New CDC antibiotic resistance map is a potential source for story ideas


Staphylococcus aureus

Looking for a local angle to cover antibiotic resistance?

Reporters can find potential stories by looking at the Centers for Disease Control and Prevention’s newly released antibiotic resistance investment map which provides details on superbug cases in states and CDC efforts to contain their spread.

Among the potential stories are cases of the antibiotic-resistant fungus Candida auris, found in Connecticut and Oklahoma, a reduction of a dangerous bacteria, carbapenem-resistant enterobacteriaceae (CRE), at health care facilities in Michigan and the expansion in the number of states capable of conducting whole-genome sequencing in suspected food poisoning cases.

“There has been a tremendous amount of investment by Congress and federal agencies to improve our [antibiotic resistance] capacities,” Michael Craig, senior advisor for antibiotic resistance coordination and strategy at the Division of Health Quality Promotion at the CDC’s Center for Emerging Zoonotic and Infectious Diseases, said during a December AHCJ webcast. “To localize this [for journalists], I would point out the investment map where you have lots of information about CDC’s specific investments locally.”

Twelve families of potentially lethal bacteria have become resistant to drugs that treat infections like pneumonia, blood infections, gonorrhea and food poisoning, according to the World Health Organization. The result has been a rising death toll from these resistant “superbugs.”  By 2050, 10 million people could die from superbugs worldwide, if nothing changes.

The CDC is working to change the deadly trajectory through the National Strategy to Combat Antibiotic Resistance launched in 2015, Dr. Michael Bell, a physician and deputy director of the division of healthcare quality promotion at the CDC, explained during the AHCJ webcast. The CDC received additional funding from Congress – more than $160 million annually – for the program which included increasing the number of laboratories nationwide that can identify a case of a deadly bacteria before it has time to spread within a hospital or health care system to other patients.

“Before, we used to wait to see if there were a cluster of infections … before going in an intervening,” Bell said. “Now we aren’t waiting. We go in as soon as there is a single [antibiotic-resistant] infection.”

Other aspects of the strategy include ensuring health care systems are using the best antimicrobial resistant strategies, such as taking out catheters faster and working with the academic, private and international sectors to support work in developing new antibiotics, diagnostic and other medical tools for inhibiting antibiotic resistance.

Bell laid out some of the innovations the CDC has invested in, including pilot projects to use the microbiome (the healthy bacteria living in our guts and skin) to combat resistance, to developing surfaces that could be used in medicine that are resistant to any bacteria growth. While there aren’t any new blockbuster antibiotics expected on the market imminently, the CDC is working with Biomedical Advanced Research and Development Authority within the Department of Health and Human Services to fund accelerated development of antibiotics and diagnostic tools.

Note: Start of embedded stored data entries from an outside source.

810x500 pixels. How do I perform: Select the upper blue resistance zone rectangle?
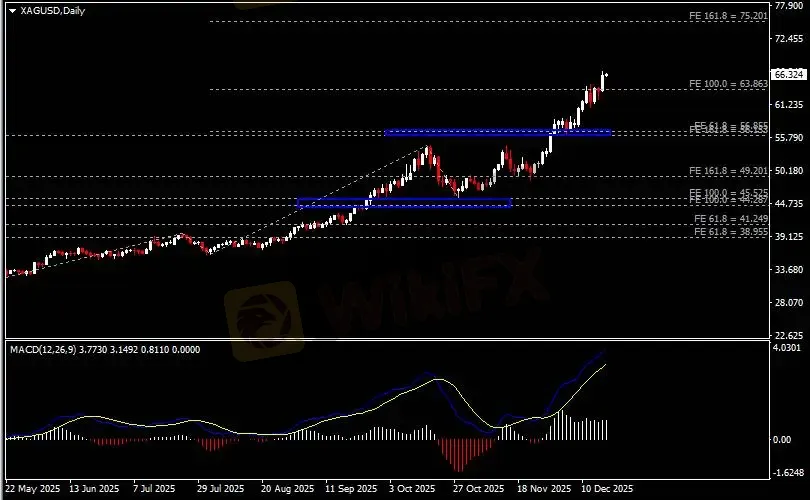(497, 132)
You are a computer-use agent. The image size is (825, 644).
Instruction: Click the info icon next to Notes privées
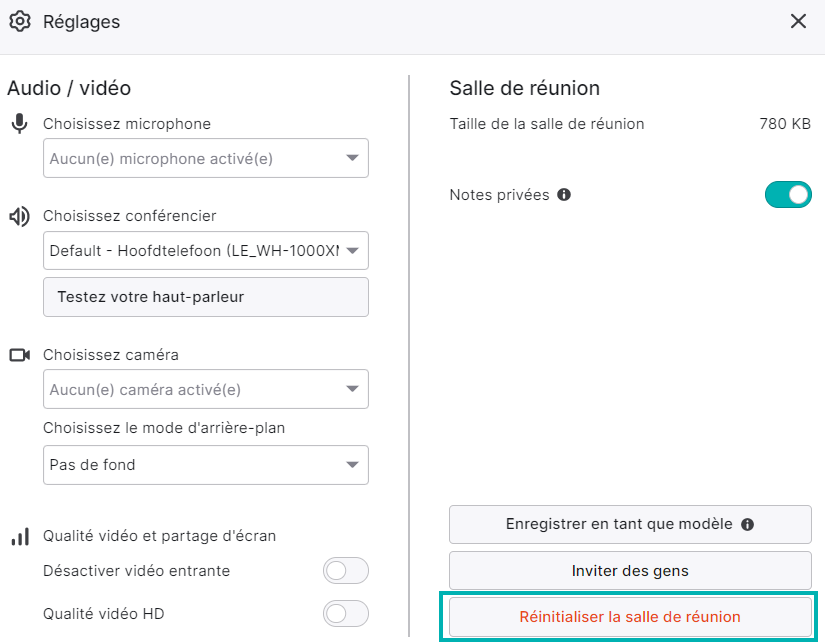click(x=564, y=195)
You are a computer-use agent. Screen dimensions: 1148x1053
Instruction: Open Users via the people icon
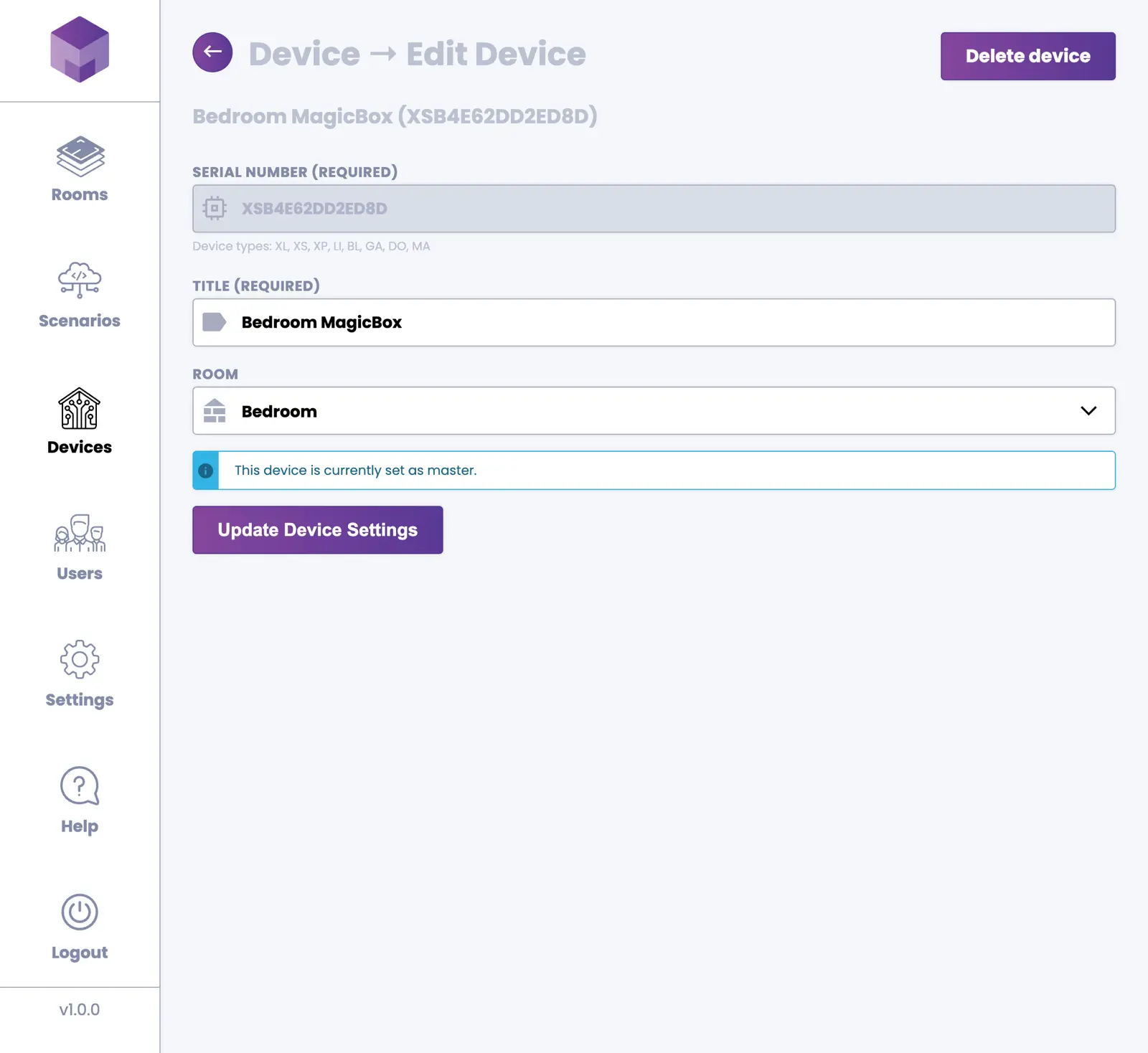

Bacteria are ever evolving, and therefore antibiotic resistance is an inevitable aspect of medicine.  The best that public health officials can do is work to slow down the rise and the spread of deadly drug-resistant superbugs to ensure current antibiotics still work for most people and to give researchers enough time to find new ways to kill resistant germs, said Bell.

“People like to talk about preventing antimicrobial resistance, but that’s really not the goal,” Bells said during the webcast. “Our goal is to slow it down as much as we can so the antibiotics that we have keep working. Just inventing a new antibiotic is not a silver bullet. Every antibiotic that has been invented has had resistance show up very quickly soon after it is marketed, so we need to be thinking here about how do we preserve what we have got and also set things up so we preserve new developments, new antibiotics in the future and continue to make use of them.”